关键词 欧洲黑杨  抗虫基因  BtCry1Ac  转基因  hiTAIL-PCR  侧翼序列  事件特异性检测 

文摘内容 【目的】分析转BtCry1Ac欧洲黑杨外源基因插入位点,从而进一步完善抗虫转基因杨树的背景信息,推进抗虫转基因杨树的安全评价及应用。【方法】以转BtCry1Ac欧洲黑杨株系n12、n222为试验材料,使用高效热不对称交错PCR法(hiTAIL-PCR)分离外源基因插入位点侧翼序列,比对毛果杨基因组序列确定插入位点。根据插入位点处的侧翼序列设计2对特异性PCR检测引物,建立转BtCry1Ac欧洲黑杨外源基因特异性PCR检测方法,并利用实时荧光定量PCR技术分析插入位点周边基因表达情况。【结果】PCR及半定量PCR结果表明,转基因欧洲黑杨株系的BtCry1Ac基因稳定表达。
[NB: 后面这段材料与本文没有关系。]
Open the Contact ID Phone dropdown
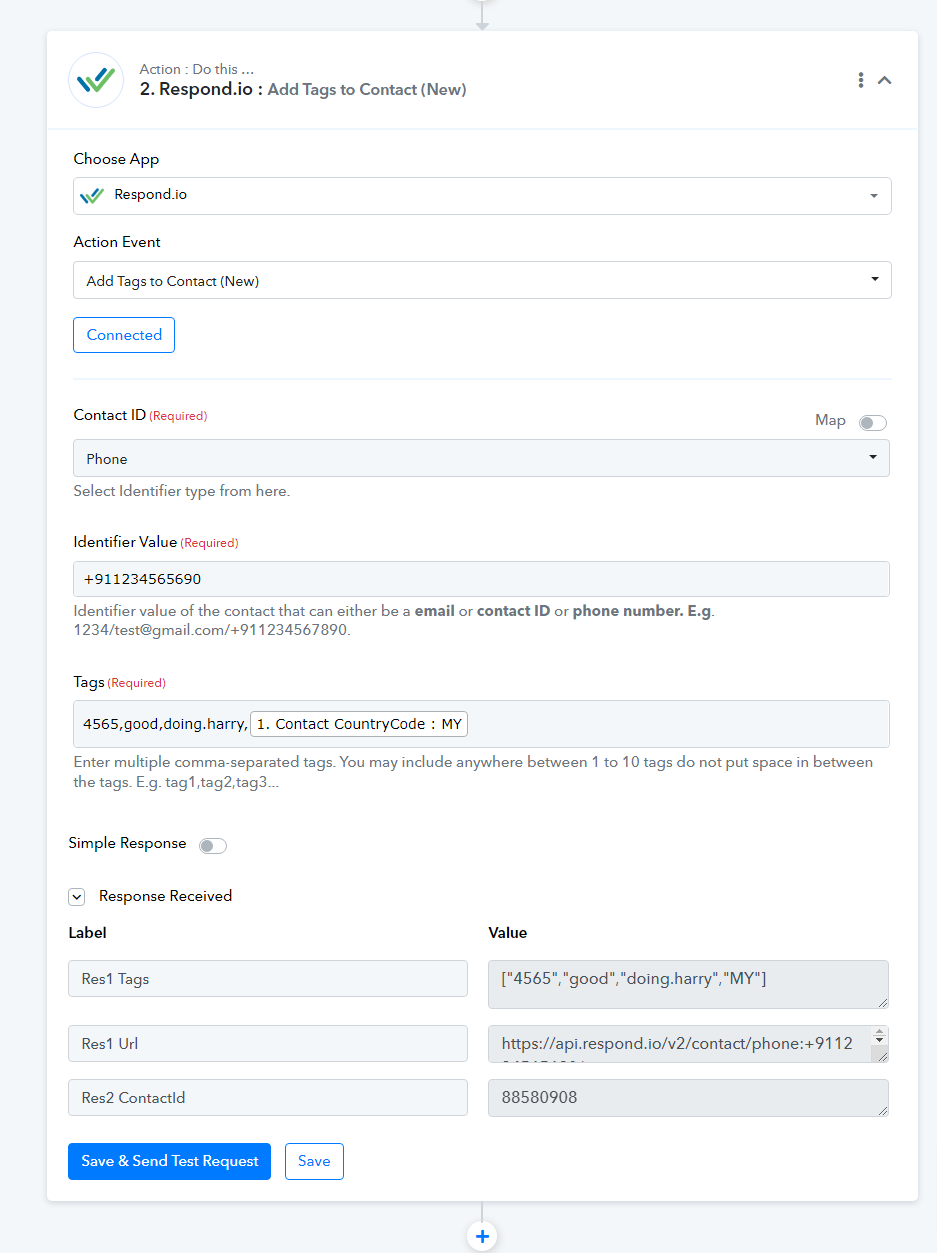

通过比对毛果杨基因组序列确定转基因杨n12 T-DNA插入基因组Chr15的10162773位点即Potri.015G076600第2个内含子,其碱基组成AT含量为65%; n222整合位点为基因组Chr01基因间隔区41596184位点,其碱基组成AT含量为69%。特异性PCR检测显示,n12能扩增出709 bp(转基因)和1 159 bp(非转基因)特异性条带,n222及其与丹红杨杂交子代能扩增出1 265 bp(转基因)和1 827 bp(非转基因)特异性条带,而对照仅能扩增非转基因特异性片段。n12 T-DNA插入造成插入位点的丝氨酸蛋白激酶(SPK) Potri.015G076600基因表达量上调4.3倍,而附近的共济失调毛细血管扩张症突变蛋白(ATM) Potri.015G076700表达量下调20倍,从而可能调节杨树生长速度。n222插入位点上下游基因异黄酮-7-O-β-葡萄糖苷6″-O-丙二酰转移酶(IBG) Potri.001G395700和光敏色素互作因子解旋酶(PIF) Potri.001G395800表达量均上调。【结论】转BtCry1Ac欧洲黑杨T-DNA偏好插入富含AT区域,同时T-DNA载体边界序列缺失,并引起插入位点附近基因表达量变化。建立转BtCry1Ac欧洲黑杨特异性检测方法,为转BtCry1Ac欧洲黑杨的管理与监测提供参考。